L’idea è di Fausto Ferrari presidente del Cda di Fap Investiments, una società che produce e affitta piastre logistiche (quelle enormi colate di cemento su cui sorgono prefabbricati dove in genere convergono gli autoarticolati che si occupano di grande distribuzione) che ha deciso, stimolato anche da un suo consueto partner e amico che è Gianfranco Sgro di Ceva logistics, prima di colorare i capannoni e poi di applicare sui loro tetti pannelli fotovoltaici, in modo da rendere la struttura autonoma sotto il profilo energetico e di re-immettere il suplus prodotto nella rete. Una soluzione non solo ecologica ma anche conveniente, resa possibile grazie al know-how messo in campo da Enerray, una società specializzata nella progettazione di impianti di grandi dimensioni .
Il primo esperimento è già cominciato. A Bassano Bresciano in provincia di Brescia infatti Fap dopo aver costruito un’infrastruttura logistica da 25mila metriquadri che verrà affittata a un marchio di rubinetteria e ceramiche, sta cominciando ad installare i pannelli fotovoltaici sulle coperture dei capannoni per una capacità di 830 kilowatt. “Il centro sarà completato a settembre”, spiega Ferrari, “ma abbiamo in cantiere sette piastre distribuite nelle aree di Novara, Bergamo, Roma e Bologna per un totale di 230mila metri quadri, che verranno dotate ciascuna di quasi un Megawatt di potenza”.

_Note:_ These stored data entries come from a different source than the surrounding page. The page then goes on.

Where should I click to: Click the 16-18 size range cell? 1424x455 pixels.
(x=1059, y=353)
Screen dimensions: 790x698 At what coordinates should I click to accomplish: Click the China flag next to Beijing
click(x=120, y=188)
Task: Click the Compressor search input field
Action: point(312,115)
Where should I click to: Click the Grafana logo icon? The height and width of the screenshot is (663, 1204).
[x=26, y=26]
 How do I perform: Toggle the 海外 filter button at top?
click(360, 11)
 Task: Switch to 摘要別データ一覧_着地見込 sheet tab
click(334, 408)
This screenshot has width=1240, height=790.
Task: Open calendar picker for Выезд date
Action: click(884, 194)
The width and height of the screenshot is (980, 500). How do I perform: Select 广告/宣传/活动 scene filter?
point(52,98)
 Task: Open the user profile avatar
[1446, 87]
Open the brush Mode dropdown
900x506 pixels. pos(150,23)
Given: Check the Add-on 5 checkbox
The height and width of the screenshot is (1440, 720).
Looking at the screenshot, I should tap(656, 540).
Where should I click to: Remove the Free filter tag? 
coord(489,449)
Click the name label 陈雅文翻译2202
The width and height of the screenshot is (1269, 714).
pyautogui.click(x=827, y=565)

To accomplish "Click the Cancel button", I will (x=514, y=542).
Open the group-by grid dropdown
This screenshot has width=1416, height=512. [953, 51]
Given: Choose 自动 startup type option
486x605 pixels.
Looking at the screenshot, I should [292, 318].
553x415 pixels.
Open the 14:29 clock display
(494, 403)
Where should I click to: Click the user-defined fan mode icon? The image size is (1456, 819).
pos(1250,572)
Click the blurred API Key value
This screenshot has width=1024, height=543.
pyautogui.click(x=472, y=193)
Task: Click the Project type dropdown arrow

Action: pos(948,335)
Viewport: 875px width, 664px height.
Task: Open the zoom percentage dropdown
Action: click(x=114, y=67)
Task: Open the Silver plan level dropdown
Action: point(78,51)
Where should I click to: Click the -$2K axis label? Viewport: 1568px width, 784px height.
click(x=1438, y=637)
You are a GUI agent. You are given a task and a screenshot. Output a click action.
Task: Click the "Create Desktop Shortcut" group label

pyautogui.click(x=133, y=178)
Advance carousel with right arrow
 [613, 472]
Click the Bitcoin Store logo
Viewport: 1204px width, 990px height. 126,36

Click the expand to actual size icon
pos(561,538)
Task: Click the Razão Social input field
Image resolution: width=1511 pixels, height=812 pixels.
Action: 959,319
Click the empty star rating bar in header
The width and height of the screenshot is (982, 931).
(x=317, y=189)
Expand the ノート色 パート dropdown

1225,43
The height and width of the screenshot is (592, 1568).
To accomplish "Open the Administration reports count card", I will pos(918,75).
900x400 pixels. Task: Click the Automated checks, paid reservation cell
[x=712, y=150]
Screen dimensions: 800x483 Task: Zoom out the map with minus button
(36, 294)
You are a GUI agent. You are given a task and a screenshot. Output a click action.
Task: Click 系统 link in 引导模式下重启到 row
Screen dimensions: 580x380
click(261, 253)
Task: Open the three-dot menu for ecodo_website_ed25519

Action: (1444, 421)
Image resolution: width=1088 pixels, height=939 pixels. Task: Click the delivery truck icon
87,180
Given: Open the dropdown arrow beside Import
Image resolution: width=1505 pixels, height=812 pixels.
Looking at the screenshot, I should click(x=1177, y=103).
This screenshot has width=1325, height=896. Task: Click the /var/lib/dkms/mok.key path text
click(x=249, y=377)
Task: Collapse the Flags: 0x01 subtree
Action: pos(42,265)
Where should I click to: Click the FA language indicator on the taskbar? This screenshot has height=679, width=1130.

Un centro logistico semplice costa in media 500 euro a metro quadro, potenziato con il fotovoltaico arriva a mille euro al metro quadro. Ma, a quanto pare, il gioco vale la candela. “Il duo Fap-Enerray”, spiega Sara Miglioli l’avvocato che ha predisposto l’operazione, “si ripaga l’investimento con i canoni di locazione dalle società che prendono in affitto la struttura che a loro volta possono ricevere gratuitamente l’energia di cui hanno bisogno”. Se poi la produzione sorpassa il consumo, la differenza viene rivenduta al gestore della rete che ripaga il produttore con il prezzo maggiorato previsto dagli incentivi verdi. Un bel giro di soldi, quindi, logistico ma anche ecologico.